What the task requires: Reproduce the records. Keep every word exact and include no images.

Information:

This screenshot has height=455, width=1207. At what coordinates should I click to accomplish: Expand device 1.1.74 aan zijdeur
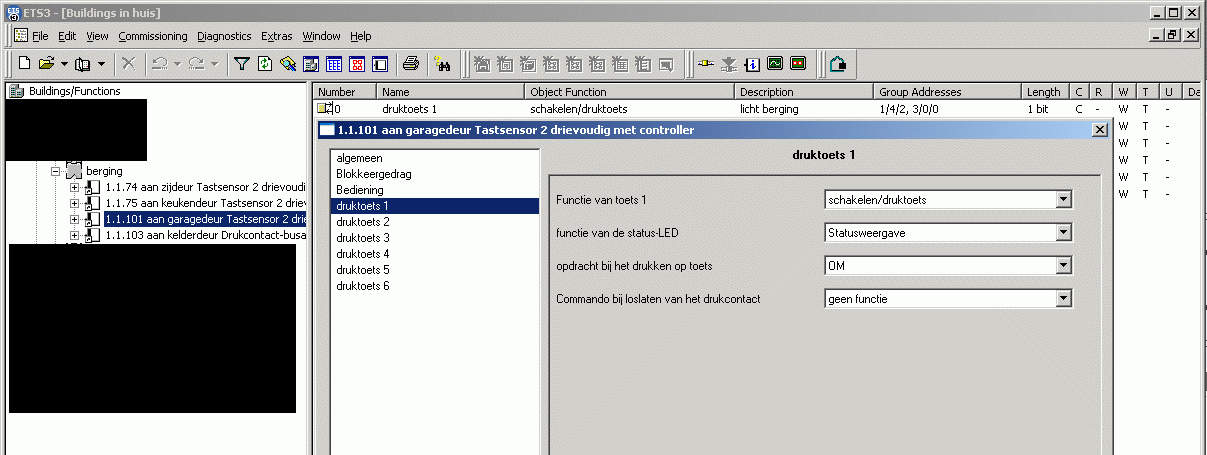75,188
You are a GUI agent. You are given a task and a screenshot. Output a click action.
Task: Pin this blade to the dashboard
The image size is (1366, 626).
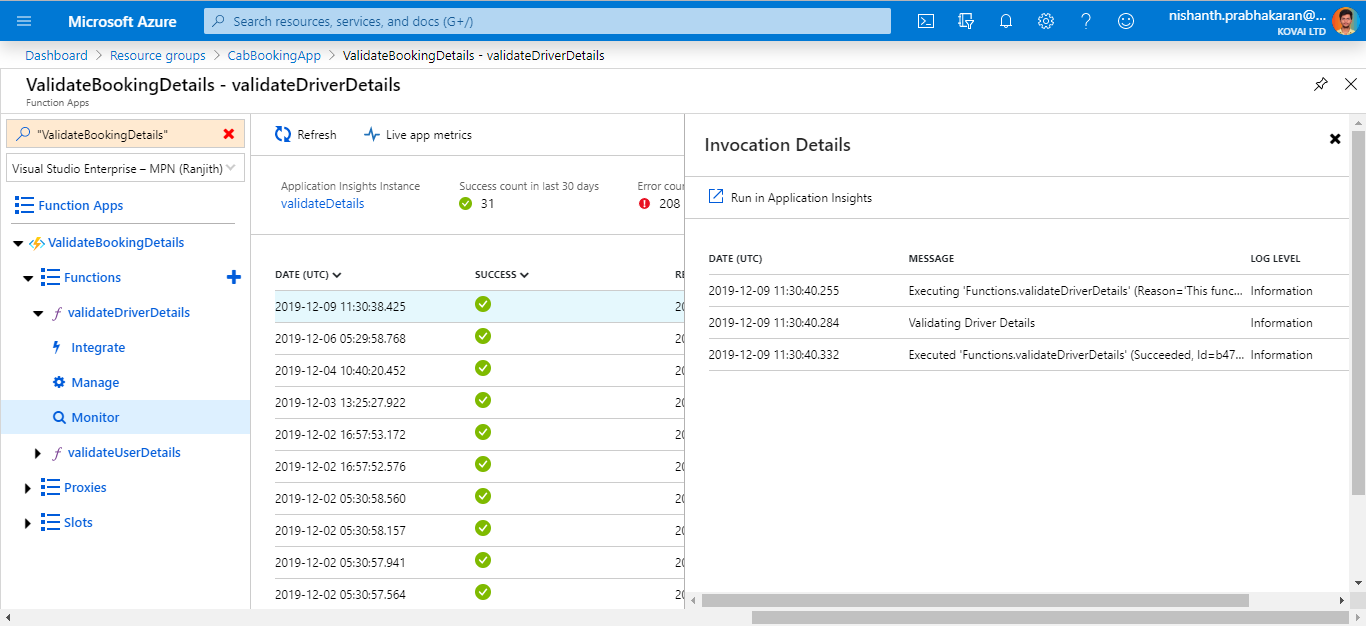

Answer area:
This screenshot has height=455, width=1207. At what coordinates should I click to accomplish: Expand device 1.1.74 aan zijdeur
75,188
You are a GUI agent. You are given a task and a screenshot. Output a click action.
Task: Pin this blade to the dashboard
The image size is (1366, 626).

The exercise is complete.